Ein guter Fahrradsattel ist das A und O

Das Fahrrad ist besonders im Sommer ein sehr beliebtes Fortbewegungsmittel. Um vor allem lange Strecken ermüdungsfrei und ohne Schmerzen zurücklegen zu können, ist der richtige Sattel entscheidend. Denn dieser trägt den Großteil des Körpergewichts. Er sollte daher unbedingt zu den persönlichen Ansprüchen und der jeweiligen Fahrweise passen.

Große Bandbreite

Das Angebot an Satteltypen ist recht groß, so gibt es von bequem über bretthart bis zu sportlich fast alles.
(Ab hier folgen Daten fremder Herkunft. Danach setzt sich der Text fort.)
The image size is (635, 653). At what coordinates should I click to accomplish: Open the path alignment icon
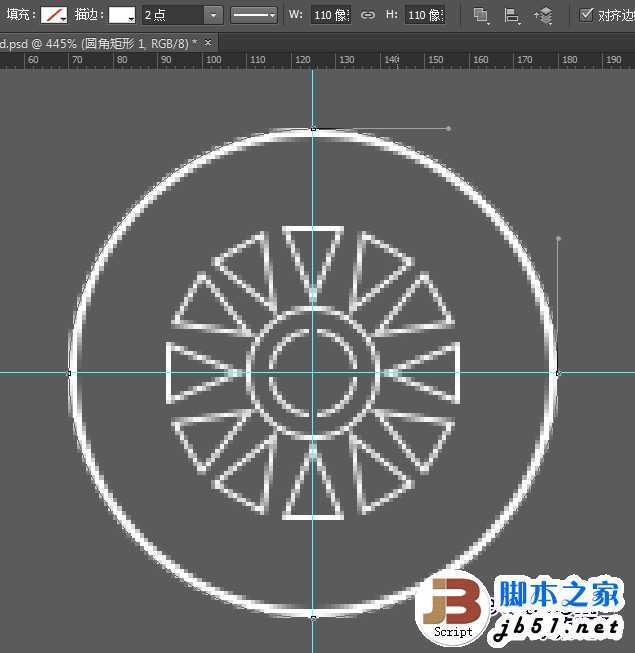point(512,15)
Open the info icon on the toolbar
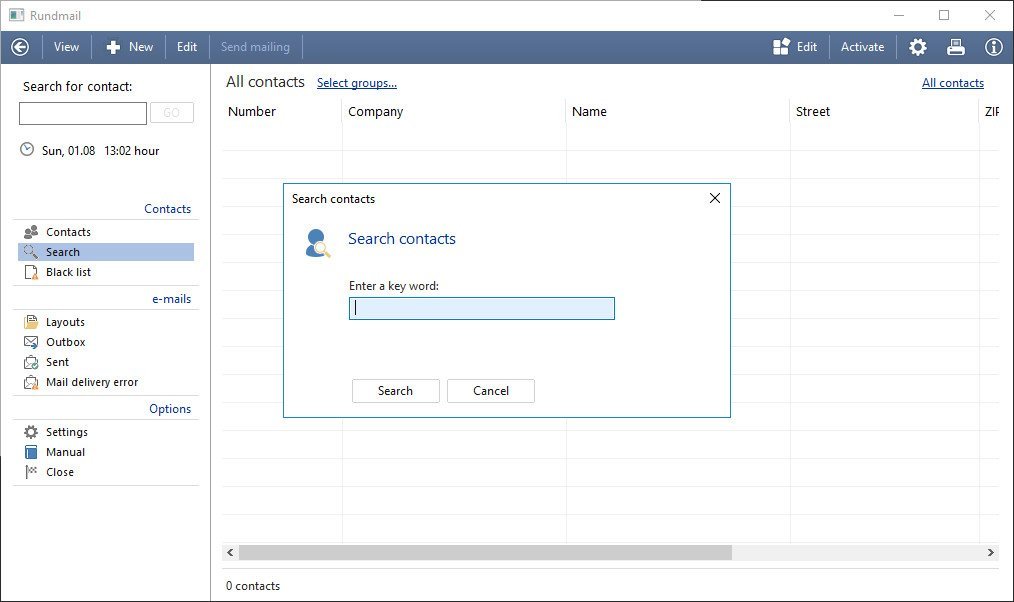This screenshot has height=602, width=1014. click(993, 46)
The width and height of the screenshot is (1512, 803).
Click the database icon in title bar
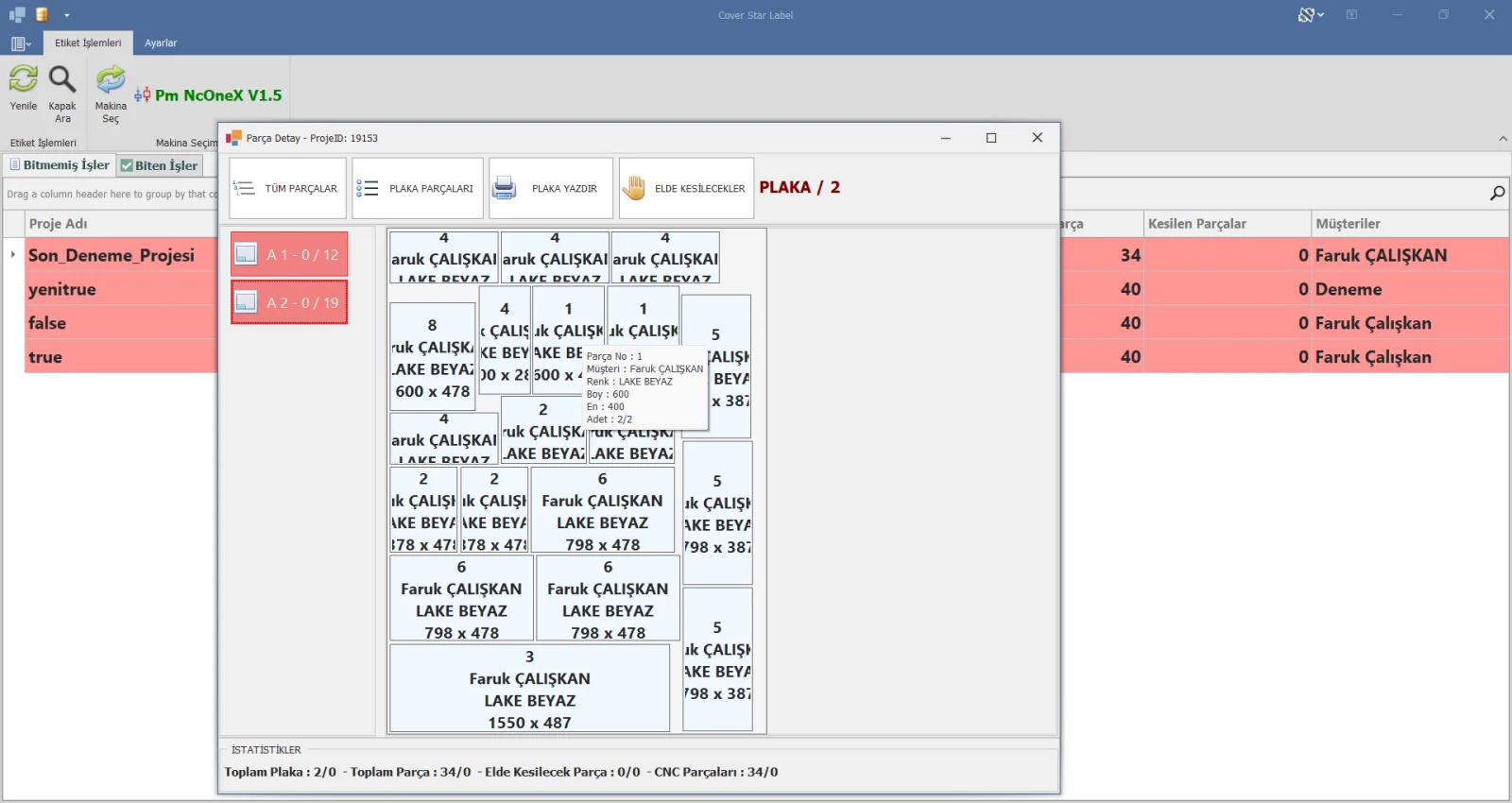42,15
Vom Prinzip her kann man sagen, gibt es drei verschiedene Typen:

  • Kurze Sattelnase, dafür breit und weich. Solche Modelle kommen besonders gerne bei Holland- und Cityrädern, sowie bei Choppern und Cruisern zum Einsatz. Sie sind äußerst komfortabel und mit Gel Pads oder Schaumstoff gepolstert. Sie eignen sich besonders für eine sehr aufrechte Fahrposition, allerdings eher für kurze Strecken. Bei längeren Fahrrad Fahrten können sie recht unbequem werden, zudem können Durchblutungsstörungen im Gesäßbereich auftreten.
  • Schmaler Sattel mit einer langen Nase. Diese Typen verfügen über eine Polsterung und haben des öfteren eine Sattelstütze die gefedert ist. Diese Modelle findet man vor allem bei Cross-, Trekking- und Fitnessrädern. Sie sind für eine leichte sportliche Fahrweise ausgelegt. Sie erzwingen beim Fahrrad fahren eine etwas gestreckte Position, wo die Arme mehr Gewicht tragen müssen, dafür wird allerdings das Gesäß entsprechend entlastet.
  • Flache Fahrrad Sättel mit minimaler Polsterung. Diese Modelle sind voll und ganz auf eine äußerst sportliche Fahrweise ausleget. Sie kommen vorzugsweise bei Mountainbikes und Rennrädern zum Einsatz. Profi Fahrrad Fahrer kombinieren diese Sättel oftmals mit gepolsterten Radhosen.

Darauf ist zu achten

Den perfekten Sattel zu finden ist gar nicht so einfach. Wichtig ist es auf die eigenen Ansprüche zu achten. Unterschieden wird zudem zwischen Herren- und Damensätteln. Fachleute raten eher zu straffen Modellen, da diese besonders bei längeren Strecken bequemer sind. Sogenannte „Komfortsättel“ wirken zwar im ersten Moment viel gemütlicher, doch je länger man damit unterwegs ist, umso stärken fangen sie im Gesäßbereich an zu drücken. Durch diese punktuelle Belastung können auf Dauer unangenehme Schmerzen entstehen. Der beste Fahrrad Sattel nützt übrigens gar nichts, wenn dieser nicht richtig eingestellt ist. Er sollte unbedingt waagerecht und auf keinen Fall nach hinten oder vorne gekippt sein.